Little Acons – No. 36

GRANDCHILD_IT'S A LICENCETO INTERFERE

23 thoughts on “Little Acons – No. 36

  1. 19.19 says:

    Haha this never occurred to me, but makes a lot of their comments come to light…

  2. AH OH says:

    I will not let myself get close to any grandkids of my 2nd son. I know that they will be used as weapons to hurt me.

    His GF is a Narc and I made the mistake of sharing this site wit her (before I was sure) I know she learns from it and not in a good way. She has tried a few moves, like making noises and saying she does not hear them. Once I made my son aware of the behavior, he does not hear the noises. But still she has him convinced I never had his best interest in him. Really? Graduated from DU with a degree in Electrical Engineering NO STUDENT DEBT. Brand new car paid for. 50K cash gift. And a loan from me to start a business which sold and put him in a great position. Yeah I never had his best interest.
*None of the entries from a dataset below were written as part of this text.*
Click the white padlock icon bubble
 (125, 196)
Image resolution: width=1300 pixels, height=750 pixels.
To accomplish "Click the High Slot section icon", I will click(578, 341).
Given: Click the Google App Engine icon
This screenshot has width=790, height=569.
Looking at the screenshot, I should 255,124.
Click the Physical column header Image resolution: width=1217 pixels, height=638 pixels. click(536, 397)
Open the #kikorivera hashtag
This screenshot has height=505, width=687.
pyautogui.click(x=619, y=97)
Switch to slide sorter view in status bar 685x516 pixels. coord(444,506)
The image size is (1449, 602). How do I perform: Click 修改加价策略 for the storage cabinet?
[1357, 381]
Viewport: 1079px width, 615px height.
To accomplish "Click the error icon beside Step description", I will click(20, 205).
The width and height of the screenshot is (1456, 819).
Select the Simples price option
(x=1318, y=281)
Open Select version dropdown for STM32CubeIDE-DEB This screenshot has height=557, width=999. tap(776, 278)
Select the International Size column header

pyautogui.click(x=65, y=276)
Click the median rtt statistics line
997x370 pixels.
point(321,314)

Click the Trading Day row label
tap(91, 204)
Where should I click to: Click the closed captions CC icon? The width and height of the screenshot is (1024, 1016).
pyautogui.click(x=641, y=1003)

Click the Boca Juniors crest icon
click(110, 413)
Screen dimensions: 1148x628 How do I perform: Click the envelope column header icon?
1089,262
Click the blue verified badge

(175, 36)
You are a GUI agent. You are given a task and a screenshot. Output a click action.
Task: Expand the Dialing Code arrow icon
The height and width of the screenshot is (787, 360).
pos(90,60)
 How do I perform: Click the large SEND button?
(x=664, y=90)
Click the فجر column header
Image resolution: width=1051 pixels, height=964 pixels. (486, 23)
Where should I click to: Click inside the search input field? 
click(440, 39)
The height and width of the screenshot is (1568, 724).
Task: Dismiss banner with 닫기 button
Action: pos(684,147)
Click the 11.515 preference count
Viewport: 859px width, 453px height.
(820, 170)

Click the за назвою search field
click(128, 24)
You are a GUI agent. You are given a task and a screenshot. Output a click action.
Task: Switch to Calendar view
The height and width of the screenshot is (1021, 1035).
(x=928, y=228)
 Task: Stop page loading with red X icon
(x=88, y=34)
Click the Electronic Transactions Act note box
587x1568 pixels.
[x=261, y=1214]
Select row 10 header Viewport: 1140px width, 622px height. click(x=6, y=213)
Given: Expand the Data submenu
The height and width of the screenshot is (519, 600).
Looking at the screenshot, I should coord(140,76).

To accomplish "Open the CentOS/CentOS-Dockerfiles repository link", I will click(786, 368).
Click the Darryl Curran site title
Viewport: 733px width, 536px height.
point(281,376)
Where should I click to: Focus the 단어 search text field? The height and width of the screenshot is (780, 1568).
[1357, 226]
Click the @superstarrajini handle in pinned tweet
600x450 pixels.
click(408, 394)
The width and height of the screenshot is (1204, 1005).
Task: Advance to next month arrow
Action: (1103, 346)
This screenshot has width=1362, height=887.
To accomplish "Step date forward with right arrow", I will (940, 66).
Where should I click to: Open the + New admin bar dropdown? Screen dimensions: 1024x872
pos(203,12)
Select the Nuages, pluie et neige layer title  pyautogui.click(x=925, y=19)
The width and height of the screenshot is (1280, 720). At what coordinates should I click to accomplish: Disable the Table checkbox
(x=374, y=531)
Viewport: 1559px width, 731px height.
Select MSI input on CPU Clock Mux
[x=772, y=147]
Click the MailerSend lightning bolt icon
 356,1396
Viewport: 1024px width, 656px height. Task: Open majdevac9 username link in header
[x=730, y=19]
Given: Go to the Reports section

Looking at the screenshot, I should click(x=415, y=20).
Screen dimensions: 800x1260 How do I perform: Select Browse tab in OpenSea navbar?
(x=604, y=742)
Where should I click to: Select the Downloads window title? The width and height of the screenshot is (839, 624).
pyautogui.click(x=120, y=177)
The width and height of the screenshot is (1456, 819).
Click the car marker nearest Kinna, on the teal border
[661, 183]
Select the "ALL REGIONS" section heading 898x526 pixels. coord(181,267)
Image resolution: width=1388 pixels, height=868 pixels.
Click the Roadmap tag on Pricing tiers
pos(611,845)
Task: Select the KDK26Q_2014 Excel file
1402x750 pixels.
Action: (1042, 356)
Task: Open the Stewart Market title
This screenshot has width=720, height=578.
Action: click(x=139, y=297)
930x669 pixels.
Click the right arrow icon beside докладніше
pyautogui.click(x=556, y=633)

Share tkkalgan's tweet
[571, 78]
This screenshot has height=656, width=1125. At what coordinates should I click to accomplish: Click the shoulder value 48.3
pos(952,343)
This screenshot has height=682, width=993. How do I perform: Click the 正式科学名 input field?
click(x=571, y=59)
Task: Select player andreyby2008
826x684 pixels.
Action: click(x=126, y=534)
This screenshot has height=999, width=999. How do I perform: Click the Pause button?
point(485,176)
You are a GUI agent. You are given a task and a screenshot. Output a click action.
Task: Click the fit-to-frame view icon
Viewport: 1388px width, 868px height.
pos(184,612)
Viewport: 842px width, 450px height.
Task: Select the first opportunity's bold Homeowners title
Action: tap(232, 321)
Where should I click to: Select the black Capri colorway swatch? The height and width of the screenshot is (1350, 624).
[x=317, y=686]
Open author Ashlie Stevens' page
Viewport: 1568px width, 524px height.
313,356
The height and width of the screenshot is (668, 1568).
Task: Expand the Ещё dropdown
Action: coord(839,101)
    It is nearly a month since Last spoke to him and we use to talk three times a week minimal.

    She is lazy and has become fat but she plays video games with him. Poor kid, he will have to split his wealth with her in about 15 years.

    HG said one day he will wake up but the damage will be done.

    1. AH OH says:

      Sorry for the typos. I did not proof before I pushed the send button.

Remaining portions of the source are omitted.